▶ What the exercise asks: Copy the records verbatim from the line with "coordinates (55, 632)." up to and including the line with "pyautogui.click(x=1397, y=342)".
+++
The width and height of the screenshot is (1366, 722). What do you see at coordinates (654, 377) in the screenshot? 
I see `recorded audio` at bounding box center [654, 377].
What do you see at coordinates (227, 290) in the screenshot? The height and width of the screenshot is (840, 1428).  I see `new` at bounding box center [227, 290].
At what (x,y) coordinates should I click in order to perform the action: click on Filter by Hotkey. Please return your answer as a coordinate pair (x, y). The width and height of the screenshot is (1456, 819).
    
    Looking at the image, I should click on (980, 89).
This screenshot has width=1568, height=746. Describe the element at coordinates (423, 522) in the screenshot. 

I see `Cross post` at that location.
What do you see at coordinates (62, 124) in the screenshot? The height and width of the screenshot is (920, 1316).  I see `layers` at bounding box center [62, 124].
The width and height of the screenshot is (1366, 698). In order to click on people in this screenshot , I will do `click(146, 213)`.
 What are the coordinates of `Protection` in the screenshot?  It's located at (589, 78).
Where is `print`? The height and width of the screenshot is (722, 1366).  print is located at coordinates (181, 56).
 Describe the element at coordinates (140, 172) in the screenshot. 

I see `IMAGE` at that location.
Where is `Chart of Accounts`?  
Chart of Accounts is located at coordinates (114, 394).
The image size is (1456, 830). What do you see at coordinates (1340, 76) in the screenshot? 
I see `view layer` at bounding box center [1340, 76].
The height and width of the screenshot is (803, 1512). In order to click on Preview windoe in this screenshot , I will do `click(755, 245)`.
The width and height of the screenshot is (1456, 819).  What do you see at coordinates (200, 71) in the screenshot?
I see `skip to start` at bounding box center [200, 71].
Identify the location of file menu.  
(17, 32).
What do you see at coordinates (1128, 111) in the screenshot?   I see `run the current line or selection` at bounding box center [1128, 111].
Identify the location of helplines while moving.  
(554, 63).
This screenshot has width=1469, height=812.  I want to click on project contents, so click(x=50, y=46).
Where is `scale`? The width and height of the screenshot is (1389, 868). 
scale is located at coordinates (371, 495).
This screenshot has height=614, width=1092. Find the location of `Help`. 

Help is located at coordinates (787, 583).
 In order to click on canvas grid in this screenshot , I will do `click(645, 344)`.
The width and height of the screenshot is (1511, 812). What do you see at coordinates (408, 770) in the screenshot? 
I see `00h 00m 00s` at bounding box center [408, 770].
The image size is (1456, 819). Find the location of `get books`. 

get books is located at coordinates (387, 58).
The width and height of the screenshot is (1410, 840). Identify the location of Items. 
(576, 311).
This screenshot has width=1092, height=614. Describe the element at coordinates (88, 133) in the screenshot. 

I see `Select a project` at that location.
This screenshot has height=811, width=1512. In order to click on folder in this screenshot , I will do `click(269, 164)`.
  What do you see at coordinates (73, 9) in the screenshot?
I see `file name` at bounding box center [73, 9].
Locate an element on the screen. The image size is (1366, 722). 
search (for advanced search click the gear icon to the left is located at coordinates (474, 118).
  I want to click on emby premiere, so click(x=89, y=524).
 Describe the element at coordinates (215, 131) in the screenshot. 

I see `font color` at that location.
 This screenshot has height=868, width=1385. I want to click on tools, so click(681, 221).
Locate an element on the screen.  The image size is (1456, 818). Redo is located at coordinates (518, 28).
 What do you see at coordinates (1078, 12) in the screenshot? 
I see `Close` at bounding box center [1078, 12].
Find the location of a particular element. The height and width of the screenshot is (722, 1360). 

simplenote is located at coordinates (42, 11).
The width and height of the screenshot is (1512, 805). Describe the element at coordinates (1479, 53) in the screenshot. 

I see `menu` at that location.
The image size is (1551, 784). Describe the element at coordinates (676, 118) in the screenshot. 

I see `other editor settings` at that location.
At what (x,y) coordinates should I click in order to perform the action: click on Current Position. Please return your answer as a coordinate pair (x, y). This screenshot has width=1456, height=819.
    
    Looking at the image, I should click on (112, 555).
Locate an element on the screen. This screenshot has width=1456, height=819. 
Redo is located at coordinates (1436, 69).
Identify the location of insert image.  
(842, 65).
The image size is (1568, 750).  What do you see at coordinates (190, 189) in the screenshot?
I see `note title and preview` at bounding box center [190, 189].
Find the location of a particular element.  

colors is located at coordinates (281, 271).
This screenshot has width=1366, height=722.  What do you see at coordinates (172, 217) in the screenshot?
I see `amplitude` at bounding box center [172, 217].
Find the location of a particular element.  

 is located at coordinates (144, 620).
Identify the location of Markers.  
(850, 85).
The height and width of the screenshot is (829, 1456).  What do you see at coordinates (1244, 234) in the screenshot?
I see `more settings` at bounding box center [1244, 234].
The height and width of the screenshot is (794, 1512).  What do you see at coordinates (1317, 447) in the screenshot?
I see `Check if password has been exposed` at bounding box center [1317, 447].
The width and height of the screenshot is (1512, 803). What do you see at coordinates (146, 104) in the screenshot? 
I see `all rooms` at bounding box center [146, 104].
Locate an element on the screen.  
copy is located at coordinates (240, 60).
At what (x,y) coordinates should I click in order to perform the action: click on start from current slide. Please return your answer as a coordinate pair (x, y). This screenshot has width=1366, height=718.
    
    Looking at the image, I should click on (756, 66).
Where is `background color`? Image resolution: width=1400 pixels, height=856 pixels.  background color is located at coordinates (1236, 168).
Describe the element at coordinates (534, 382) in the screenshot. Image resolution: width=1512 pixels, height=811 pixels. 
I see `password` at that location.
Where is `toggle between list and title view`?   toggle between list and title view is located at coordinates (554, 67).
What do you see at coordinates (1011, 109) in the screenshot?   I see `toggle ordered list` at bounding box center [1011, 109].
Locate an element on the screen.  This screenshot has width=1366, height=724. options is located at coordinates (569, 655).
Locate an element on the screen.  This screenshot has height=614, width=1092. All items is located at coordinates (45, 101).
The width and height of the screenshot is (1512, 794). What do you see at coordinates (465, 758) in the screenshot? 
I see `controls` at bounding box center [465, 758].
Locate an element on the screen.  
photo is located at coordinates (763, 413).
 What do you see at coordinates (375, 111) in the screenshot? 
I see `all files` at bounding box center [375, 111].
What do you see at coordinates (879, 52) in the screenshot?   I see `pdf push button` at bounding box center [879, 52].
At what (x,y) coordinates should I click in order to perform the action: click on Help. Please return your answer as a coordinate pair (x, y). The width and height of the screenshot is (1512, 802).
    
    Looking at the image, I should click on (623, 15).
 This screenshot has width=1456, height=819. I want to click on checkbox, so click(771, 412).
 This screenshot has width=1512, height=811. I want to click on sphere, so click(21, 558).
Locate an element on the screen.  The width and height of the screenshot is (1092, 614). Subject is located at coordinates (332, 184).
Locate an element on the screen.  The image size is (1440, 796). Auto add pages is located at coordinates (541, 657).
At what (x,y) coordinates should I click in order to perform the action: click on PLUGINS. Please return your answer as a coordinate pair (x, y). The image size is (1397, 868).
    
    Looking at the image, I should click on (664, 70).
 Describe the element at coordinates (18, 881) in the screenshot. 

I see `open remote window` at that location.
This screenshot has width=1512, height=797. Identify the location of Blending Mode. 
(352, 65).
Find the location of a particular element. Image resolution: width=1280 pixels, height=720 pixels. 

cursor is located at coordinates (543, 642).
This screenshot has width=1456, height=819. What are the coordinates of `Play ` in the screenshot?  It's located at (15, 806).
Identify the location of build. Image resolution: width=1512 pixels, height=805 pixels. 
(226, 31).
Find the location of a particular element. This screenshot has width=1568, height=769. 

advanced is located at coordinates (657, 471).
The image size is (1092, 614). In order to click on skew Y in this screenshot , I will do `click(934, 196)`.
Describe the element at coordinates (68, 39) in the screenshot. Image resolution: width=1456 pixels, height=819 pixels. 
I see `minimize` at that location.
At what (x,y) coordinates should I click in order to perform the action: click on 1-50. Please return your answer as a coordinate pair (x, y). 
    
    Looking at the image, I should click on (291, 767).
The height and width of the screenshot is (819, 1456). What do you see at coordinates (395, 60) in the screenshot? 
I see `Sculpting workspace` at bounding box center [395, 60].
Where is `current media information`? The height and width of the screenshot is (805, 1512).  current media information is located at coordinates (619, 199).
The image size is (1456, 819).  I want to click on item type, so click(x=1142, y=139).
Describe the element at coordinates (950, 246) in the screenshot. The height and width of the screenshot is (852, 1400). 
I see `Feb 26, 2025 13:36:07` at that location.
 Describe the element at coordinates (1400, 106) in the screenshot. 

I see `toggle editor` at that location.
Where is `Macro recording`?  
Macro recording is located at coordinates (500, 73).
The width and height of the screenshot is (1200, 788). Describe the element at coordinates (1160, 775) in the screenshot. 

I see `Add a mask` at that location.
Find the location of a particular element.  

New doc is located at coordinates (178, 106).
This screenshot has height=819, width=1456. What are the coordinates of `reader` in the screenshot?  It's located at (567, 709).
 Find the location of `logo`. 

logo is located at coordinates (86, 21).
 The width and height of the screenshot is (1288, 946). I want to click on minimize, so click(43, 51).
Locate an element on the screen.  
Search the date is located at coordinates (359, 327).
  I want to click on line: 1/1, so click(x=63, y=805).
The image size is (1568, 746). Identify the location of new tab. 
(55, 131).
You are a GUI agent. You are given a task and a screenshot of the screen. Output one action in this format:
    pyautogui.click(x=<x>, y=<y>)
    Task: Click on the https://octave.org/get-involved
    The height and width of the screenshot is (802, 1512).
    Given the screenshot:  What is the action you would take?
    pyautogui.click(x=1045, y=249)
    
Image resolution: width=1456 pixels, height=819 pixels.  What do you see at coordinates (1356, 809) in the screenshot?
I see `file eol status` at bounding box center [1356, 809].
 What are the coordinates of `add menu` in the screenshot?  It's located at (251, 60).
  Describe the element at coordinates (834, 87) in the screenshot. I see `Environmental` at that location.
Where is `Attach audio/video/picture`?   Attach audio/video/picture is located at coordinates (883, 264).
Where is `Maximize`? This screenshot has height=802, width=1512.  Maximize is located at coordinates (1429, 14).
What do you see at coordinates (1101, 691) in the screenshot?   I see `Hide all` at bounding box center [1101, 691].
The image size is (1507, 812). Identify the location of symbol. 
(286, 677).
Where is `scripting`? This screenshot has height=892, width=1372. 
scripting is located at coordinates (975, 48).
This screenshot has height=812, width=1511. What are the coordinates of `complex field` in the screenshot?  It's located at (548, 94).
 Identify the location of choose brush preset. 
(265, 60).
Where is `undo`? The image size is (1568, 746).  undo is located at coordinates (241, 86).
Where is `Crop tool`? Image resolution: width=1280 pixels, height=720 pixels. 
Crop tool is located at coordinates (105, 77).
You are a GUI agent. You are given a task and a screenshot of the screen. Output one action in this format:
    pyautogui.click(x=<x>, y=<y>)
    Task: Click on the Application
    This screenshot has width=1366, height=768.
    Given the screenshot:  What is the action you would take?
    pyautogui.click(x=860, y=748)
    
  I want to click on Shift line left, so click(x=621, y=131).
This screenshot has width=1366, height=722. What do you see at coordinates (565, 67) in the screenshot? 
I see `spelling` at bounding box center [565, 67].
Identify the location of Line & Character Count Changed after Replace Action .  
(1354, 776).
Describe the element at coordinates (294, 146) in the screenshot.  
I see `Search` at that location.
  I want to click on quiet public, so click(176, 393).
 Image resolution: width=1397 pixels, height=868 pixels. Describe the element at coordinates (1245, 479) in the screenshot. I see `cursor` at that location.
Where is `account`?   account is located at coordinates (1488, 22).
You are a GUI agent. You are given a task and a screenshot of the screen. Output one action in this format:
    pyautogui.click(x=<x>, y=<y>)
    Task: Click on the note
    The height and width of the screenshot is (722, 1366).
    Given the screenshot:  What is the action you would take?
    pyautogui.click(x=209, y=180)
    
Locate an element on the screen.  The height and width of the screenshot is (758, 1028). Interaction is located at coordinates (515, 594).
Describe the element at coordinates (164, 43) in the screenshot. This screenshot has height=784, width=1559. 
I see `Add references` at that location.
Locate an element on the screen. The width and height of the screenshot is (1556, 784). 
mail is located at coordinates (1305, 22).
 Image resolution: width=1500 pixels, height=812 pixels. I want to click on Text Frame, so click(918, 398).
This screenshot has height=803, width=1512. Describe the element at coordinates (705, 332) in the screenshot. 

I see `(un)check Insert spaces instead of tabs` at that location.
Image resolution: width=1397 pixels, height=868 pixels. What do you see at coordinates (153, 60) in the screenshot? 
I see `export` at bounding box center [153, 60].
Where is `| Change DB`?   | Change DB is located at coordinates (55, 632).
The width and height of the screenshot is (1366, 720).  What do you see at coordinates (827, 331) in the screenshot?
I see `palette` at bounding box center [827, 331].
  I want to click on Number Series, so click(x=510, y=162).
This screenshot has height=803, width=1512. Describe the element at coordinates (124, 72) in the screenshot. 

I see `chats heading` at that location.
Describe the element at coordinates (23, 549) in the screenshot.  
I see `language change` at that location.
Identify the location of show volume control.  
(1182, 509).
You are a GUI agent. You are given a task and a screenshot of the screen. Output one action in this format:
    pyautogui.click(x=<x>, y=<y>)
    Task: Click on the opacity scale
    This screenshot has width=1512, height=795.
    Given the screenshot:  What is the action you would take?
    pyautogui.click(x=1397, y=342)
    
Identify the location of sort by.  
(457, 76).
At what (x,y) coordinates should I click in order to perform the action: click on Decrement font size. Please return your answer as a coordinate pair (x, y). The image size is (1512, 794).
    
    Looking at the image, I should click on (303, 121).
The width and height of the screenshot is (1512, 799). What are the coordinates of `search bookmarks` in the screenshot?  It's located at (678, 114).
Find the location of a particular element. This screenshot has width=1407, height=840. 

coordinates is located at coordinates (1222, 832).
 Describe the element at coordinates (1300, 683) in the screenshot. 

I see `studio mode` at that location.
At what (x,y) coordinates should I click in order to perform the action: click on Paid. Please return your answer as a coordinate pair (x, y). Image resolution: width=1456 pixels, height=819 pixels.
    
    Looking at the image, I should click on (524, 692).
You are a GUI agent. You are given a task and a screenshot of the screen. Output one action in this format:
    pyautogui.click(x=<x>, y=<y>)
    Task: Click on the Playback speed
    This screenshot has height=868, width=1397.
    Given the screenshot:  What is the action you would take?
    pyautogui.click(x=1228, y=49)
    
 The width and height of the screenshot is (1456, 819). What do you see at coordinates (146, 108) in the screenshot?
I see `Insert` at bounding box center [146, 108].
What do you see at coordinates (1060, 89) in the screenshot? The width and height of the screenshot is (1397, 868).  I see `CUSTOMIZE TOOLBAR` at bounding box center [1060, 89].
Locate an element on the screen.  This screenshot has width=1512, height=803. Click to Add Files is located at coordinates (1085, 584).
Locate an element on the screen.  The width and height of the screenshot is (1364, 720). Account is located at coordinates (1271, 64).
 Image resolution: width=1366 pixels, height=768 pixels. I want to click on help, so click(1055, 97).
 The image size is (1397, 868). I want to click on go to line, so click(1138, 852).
+++
▶ Task output:
Where is `| Change DB`?   | Change DB is located at coordinates (55, 632).
The width and height of the screenshot is (1366, 720).  What do you see at coordinates (827, 331) in the screenshot?
I see `palette` at bounding box center [827, 331].
  I want to click on Number Series, so click(x=510, y=162).
This screenshot has height=803, width=1512. Describe the element at coordinates (124, 72) in the screenshot. 

I see `chats heading` at that location.
Describe the element at coordinates (23, 549) in the screenshot.  
I see `language change` at that location.
Identify the location of show volume control.  
(1182, 509).
You are a GUI agent. You are given a task and a screenshot of the screen. Output one action in this format:
    pyautogui.click(x=<x>, y=<y>)
    Task: Click on the opacity scale
    This screenshot has width=1512, height=795.
    Given the screenshot:  What is the action you would take?
    pyautogui.click(x=1397, y=342)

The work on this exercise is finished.